= Your objective =
Set all the entries down once more, with nothing altered.

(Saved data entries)

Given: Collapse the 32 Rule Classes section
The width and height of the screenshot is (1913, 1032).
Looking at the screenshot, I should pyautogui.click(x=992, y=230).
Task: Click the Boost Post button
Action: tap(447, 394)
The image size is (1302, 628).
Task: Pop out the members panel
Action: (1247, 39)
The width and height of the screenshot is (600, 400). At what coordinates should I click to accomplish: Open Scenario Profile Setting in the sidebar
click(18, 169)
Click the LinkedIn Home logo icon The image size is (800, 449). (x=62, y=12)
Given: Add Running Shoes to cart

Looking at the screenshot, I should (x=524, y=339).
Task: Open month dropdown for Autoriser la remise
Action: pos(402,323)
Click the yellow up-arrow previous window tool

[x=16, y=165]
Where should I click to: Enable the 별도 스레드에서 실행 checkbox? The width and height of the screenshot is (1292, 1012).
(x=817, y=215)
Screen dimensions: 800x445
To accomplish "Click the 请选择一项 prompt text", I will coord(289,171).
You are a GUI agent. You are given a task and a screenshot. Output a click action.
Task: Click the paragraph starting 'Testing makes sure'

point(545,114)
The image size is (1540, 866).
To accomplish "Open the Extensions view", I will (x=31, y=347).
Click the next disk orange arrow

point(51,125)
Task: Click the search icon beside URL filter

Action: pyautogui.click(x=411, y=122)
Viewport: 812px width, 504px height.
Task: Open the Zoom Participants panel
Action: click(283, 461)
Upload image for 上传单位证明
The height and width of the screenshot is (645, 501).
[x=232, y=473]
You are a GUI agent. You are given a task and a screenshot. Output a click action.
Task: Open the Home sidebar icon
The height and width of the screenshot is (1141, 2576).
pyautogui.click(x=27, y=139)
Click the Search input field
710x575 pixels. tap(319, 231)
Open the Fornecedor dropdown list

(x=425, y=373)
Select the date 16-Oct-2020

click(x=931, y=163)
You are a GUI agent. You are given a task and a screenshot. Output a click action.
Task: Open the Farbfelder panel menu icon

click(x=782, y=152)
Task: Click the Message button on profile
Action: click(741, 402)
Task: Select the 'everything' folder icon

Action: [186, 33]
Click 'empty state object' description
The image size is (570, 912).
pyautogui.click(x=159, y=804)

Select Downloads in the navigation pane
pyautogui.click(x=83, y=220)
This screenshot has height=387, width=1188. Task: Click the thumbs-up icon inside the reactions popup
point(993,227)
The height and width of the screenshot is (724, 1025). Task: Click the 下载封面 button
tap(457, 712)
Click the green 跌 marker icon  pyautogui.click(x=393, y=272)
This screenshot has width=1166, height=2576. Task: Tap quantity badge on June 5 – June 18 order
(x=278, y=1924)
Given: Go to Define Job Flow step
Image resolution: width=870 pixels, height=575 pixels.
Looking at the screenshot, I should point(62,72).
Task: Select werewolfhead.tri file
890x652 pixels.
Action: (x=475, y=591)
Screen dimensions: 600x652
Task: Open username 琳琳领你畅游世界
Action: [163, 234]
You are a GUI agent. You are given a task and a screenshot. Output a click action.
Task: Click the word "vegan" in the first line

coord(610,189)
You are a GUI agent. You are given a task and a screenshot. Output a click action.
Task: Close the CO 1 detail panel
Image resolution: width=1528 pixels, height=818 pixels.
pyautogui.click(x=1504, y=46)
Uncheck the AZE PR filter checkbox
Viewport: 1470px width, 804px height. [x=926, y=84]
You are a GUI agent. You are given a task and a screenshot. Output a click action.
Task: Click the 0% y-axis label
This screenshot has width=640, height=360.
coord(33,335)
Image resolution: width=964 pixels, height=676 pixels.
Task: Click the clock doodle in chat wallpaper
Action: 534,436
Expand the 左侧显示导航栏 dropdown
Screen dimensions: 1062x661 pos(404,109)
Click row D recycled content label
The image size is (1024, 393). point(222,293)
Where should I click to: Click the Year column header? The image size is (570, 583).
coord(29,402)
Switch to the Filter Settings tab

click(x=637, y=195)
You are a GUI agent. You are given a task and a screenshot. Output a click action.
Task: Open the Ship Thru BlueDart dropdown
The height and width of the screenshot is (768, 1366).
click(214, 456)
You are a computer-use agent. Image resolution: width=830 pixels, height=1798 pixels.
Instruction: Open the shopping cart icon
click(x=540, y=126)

= Answer section =
Given: Collapse the 32 Rule Classes section
The width and height of the screenshot is (1913, 1032).
Looking at the screenshot, I should pyautogui.click(x=992, y=230).
Task: Click the Boost Post button
Action: tap(447, 394)
The image size is (1302, 628).
Task: Pop out the members panel
Action: (1247, 39)
The width and height of the screenshot is (600, 400). At what coordinates should I click to accomplish: Open Scenario Profile Setting in the sidebar
click(18, 169)
Click the LinkedIn Home logo icon The image size is (800, 449). (x=62, y=12)
Given: Add Running Shoes to cart

Looking at the screenshot, I should (x=524, y=339).
Task: Open month dropdown for Autoriser la remise
Action: pos(402,323)
Click the yellow up-arrow previous window tool

[x=16, y=165]
Where should I click to: Enable the 별도 스레드에서 실행 checkbox? The width and height of the screenshot is (1292, 1012).
(x=817, y=215)
Screen dimensions: 800x445
To accomplish "Click the 请选择一项 prompt text", I will coord(289,171).
You are a GUI agent. You are given a task and a screenshot. Output a click action.
Task: Click the paragraph starting 'Testing makes sure'

point(545,114)
The image size is (1540, 866).
To accomplish "Open the Extensions view", I will (x=31, y=347).
Click the next disk orange arrow

point(51,125)
Task: Click the search icon beside URL filter

Action: pyautogui.click(x=411, y=122)
Viewport: 812px width, 504px height.
Task: Open the Zoom Participants panel
Action: click(283, 461)
Upload image for 上传单位证明
The height and width of the screenshot is (645, 501).
[x=232, y=473]
You are a GUI agent. You are given a task and a screenshot. Output a click action.
Task: Open the Home sidebar icon
The height and width of the screenshot is (1141, 2576).
pyautogui.click(x=27, y=139)
Click the Search input field
710x575 pixels. tap(319, 231)
Open the Fornecedor dropdown list

(x=425, y=373)
Select the date 16-Oct-2020

click(x=931, y=163)
You are a GUI agent. You are given a task and a screenshot. Output a click action.
Task: Open the Farbfelder panel menu icon

click(x=782, y=152)
Task: Click the Message button on profile
Action: click(741, 402)
Task: Select the 'everything' folder icon

Action: [186, 33]
Click 'empty state object' description
The image size is (570, 912).
pyautogui.click(x=159, y=804)

Select Downloads in the navigation pane
pyautogui.click(x=83, y=220)
This screenshot has height=387, width=1188. Task: Click the thumbs-up icon inside the reactions popup
point(993,227)
The height and width of the screenshot is (724, 1025). Task: Click the 下载封面 button
tap(457, 712)
Click the green 跌 marker icon  pyautogui.click(x=393, y=272)
This screenshot has width=1166, height=2576. Task: Tap quantity badge on June 5 – June 18 order
(x=278, y=1924)
Given: Go to Define Job Flow step
Image resolution: width=870 pixels, height=575 pixels.
Looking at the screenshot, I should point(62,72).
Task: Select werewolfhead.tri file
890x652 pixels.
Action: (x=475, y=591)
Screen dimensions: 600x652
Task: Open username 琳琳领你畅游世界
Action: [163, 234]
You are a GUI agent. You are given a task and a screenshot. Output a click action.
Task: Click the word "vegan" in the first line

coord(610,189)
You are a GUI agent. You are given a task and a screenshot. Output a click action.
Task: Close the CO 1 detail panel
Image resolution: width=1528 pixels, height=818 pixels.
pyautogui.click(x=1504, y=46)
Uncheck the AZE PR filter checkbox
Viewport: 1470px width, 804px height. [x=926, y=84]
You are a GUI agent. You are given a task and a screenshot. Output a click action.
Task: Click the 0% y-axis label
This screenshot has width=640, height=360.
coord(33,335)
Image resolution: width=964 pixels, height=676 pixels.
Task: Click the clock doodle in chat wallpaper
Action: 534,436
Expand the 左侧显示导航栏 dropdown
Screen dimensions: 1062x661 pos(404,109)
Click row D recycled content label
The image size is (1024, 393). point(222,293)
Where should I click to: Click the Year column header? The image size is (570, 583).
coord(29,402)
Switch to the Filter Settings tab

click(x=637, y=195)
You are a GUI agent. You are given a task and a screenshot. Output a click action.
Task: Open the Ship Thru BlueDart dropdown
The height and width of the screenshot is (768, 1366).
click(214, 456)
You are a computer-use agent. Image resolution: width=830 pixels, height=1798 pixels.
Instruction: Open the shopping cart icon
click(x=540, y=126)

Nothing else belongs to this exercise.